▸ Prompt 1
Using the CUDA memory post below, answer these questions:
(a) What batch size does the poster use?
(b) Which GPU is the model trained on?
(c) How much memory did the failed allocation request?
▸ Prompt 2
Please explain, in one to three sentences, why the author of the CUDA memory post below suspects a mistake in their own code.
▸ Prompt 3
For each statement, say whether it agrees with the CUDA memory post below, and quote the words that decide it.
(a) The training data has 65 features.
(b) The learning rate is set to 0.005.
(c) The linear layer takes 520 input features.

Text under study START

CUDA out of memory error when training a simple BiLSTM

errezeta · February 27, 2020, 5:42pm

Hi all,

I´m new to PyTorch, and I’m trying to train (on a GPU) a simple BiLSTM for a regression task. I have 65 features and the shape of my training set is (1969875, 65). The specific architecture of my model is:

LSTM(
  (lstm2): LSTM(65, 260, num_layers=3, bidirectional=True)
  (linear): Linear(in_features=520, out_features=1, bias=True)
)

I’m using batch size of 64.
The GPU is a “NVIDIA Tesla P100 16GB”
The error I get is:

RuntimeError: CUDA out of memory. Tried to allocate 7.63 GiB (GPU 0; 15.90 GiB total capacity; 12.06 GiB already allocated; 3.16 GiB free; 12.08 GiB reserved in total by PyTorch)
srun: error: gpu018: task 0: Exited with exit code 1

I’m starting to think that I’m doing something wrong in my code since I think 16GB should be more than enough for this amount of data and this model.
I share here my code, maybe someone can tell me if I’m doing something wrong or missing something:

num_features = 65
HIDDEN_SIZE = num_features * 4
BATCH_SIZE = 64
OUTPUT_DIM = 1
NUM_LAYERS = 2
LEARNING_RATE = 0.0005
NUM_EPOCHS = 500
SEED = 42
# Set seeds for python, numpy and torch
np.random.seed(SEED)
torch.manual_seed(SEED)

device = torch.device("cuda:0" if torch.cuda.is_available() else "cpu")
print(device)

class LSTM(nn.Module):
    def __init__(self, input_dim, hidden_dim, batch_size, output_dim, num_layers):
        super(LSTM, self).__init__()
        self.input_dim = input_dim
        self.hidden_dim = hidden_dim
        self.batch_size = batch_size
        self.num_layers = num_layers

        self.lstm2 = nn.LSTM(self.input_dim, self.hidden_dim, self.num_layers, bidirectional=True)
        self.linear = nn.Linear(self.hidden_dim*2, output_dim)

    def forward(self, input):
        lstm_out2, self.hidden = self.lstm2(input)
        y_pred = self.linear(lstm_out2)
        return y_pred


if __name__ == '__main__':

    if torch.cuda.is_available():
        dtype = torch.cuda.FloatTensor
    else:
        dtype = torch.float

    file = 'D:\\QU-Lab\\coding\\PyTorch\\LSTM\\featuresNorm_MFCC_Extended20.csv'
    file = 'Z:\\opt\\Noise_Level\\mfcc_data\\featuresNorm_MFCC_Extended20.csv'
    file = '../mfcc_data/featuresNorm_MFCC_Extended20.csv'

    features = load_data("file.csv")
    
    X = np.hstack((features.iloc[:, 1:66].values, features['FILE'].values.reshape(len(features), 1)))
    y = features['LABEL_LEVEL'].values
	
	# Split the data into training and testing

    X_train = torch.from_numpy(X_train[:, 0:65].astype(np.float32)).type(dtype)

Text under study END
Data excerpt START

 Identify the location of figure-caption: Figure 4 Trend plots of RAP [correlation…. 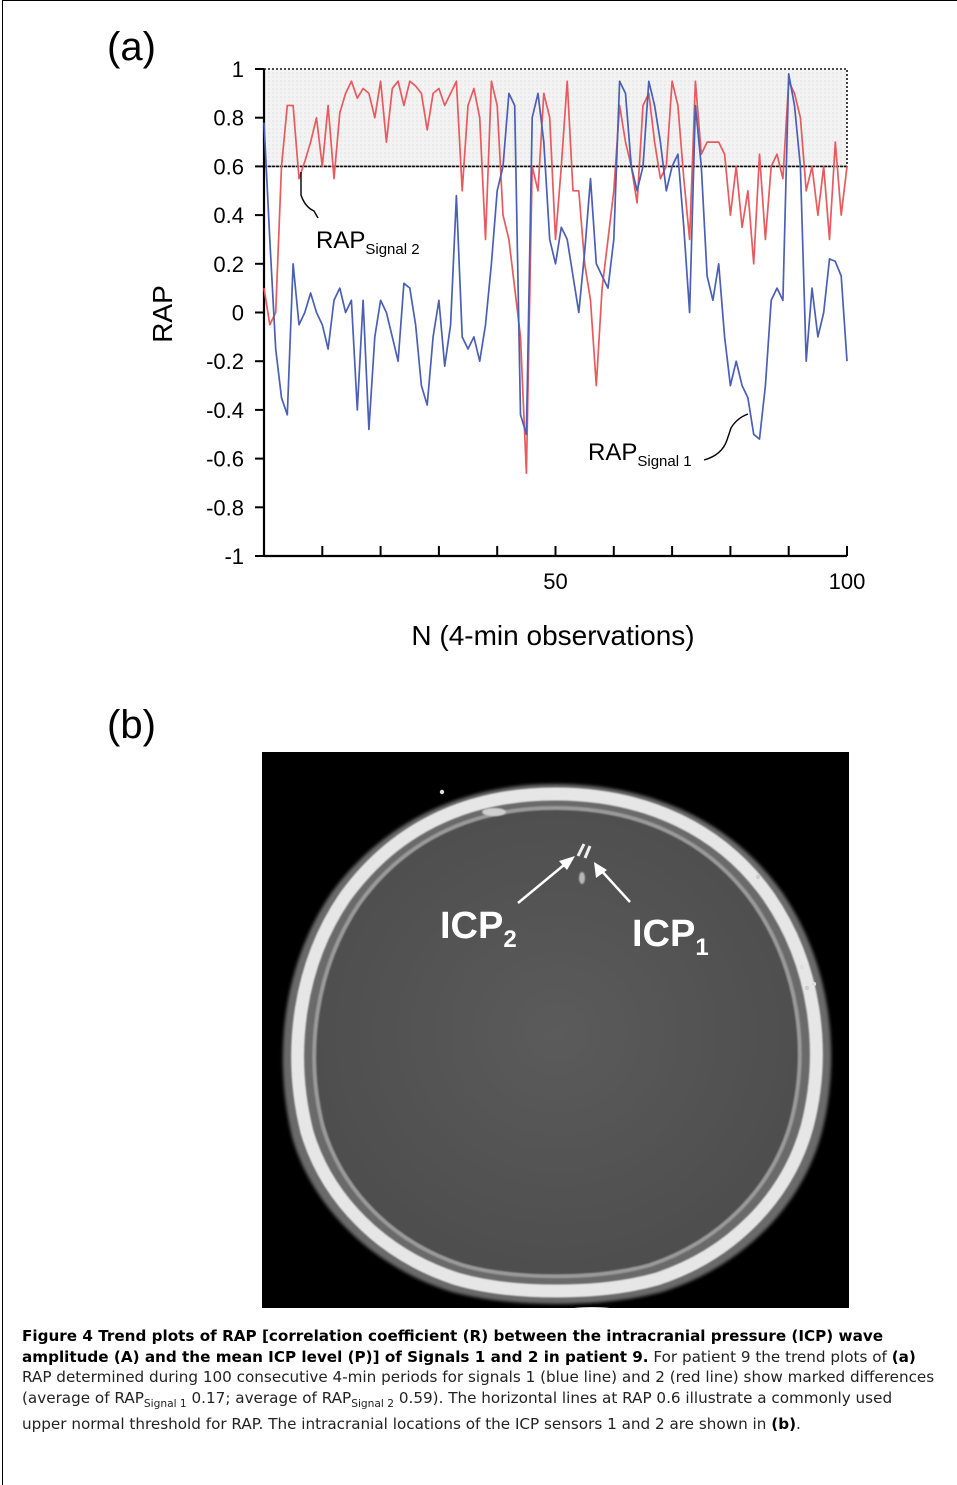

Data excerpt END

▸ Final answer 1
(a) 64
(b) An NVIDIA Tesla P100 16GB
(c) 7.63 GiB

▸ Final answer 2
The author thinks 16GB of GPU memory should be more than enough for the amount of data and the model being trained. Because the out-of-memory error happens anyway, they begin to suspect they are doing something wrong in the code.

▸ Final answer 3
(a) Yes: "I have 65 features"
(b) No: "LEARNING_RATE = 0.0005"
(c) Yes: "Linear(in_features=520, out_features=1, bias=True)"